Task
Reproduce every one of the following lines word for word, keeping their order.

* START Extracted material *

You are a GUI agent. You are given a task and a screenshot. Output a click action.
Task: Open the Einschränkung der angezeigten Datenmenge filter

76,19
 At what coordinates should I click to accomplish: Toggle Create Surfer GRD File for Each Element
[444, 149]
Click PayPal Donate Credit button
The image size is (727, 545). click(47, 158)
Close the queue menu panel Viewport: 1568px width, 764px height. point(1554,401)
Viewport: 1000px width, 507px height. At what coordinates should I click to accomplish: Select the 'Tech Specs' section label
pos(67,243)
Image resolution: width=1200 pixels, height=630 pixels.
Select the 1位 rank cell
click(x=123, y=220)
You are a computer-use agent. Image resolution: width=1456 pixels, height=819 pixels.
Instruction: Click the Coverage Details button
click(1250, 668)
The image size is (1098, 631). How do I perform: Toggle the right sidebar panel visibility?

* END Extracted material *

Answer for the task
You are a GUI agent. You are given a task and a screenshot. Output a click action.
Task: Open the Einschränkung der angezeigten Datenmenge filter

76,19
 At what coordinates should I click to accomplish: Toggle Create Surfer GRD File for Each Element
[444, 149]
Click PayPal Donate Credit button
The image size is (727, 545). click(47, 158)
Close the queue menu panel Viewport: 1568px width, 764px height. point(1554,401)
Viewport: 1000px width, 507px height. At what coordinates should I click to accomplish: Select the 'Tech Specs' section label
pos(67,243)
Image resolution: width=1200 pixels, height=630 pixels.
Select the 1位 rank cell
click(x=123, y=220)
You are a computer-use agent. Image resolution: width=1456 pixels, height=819 pixels.
Instruction: Click the Coverage Details button
click(1250, 668)
The image size is (1098, 631). How do I perform: Toggle the right sidebar panel visibility?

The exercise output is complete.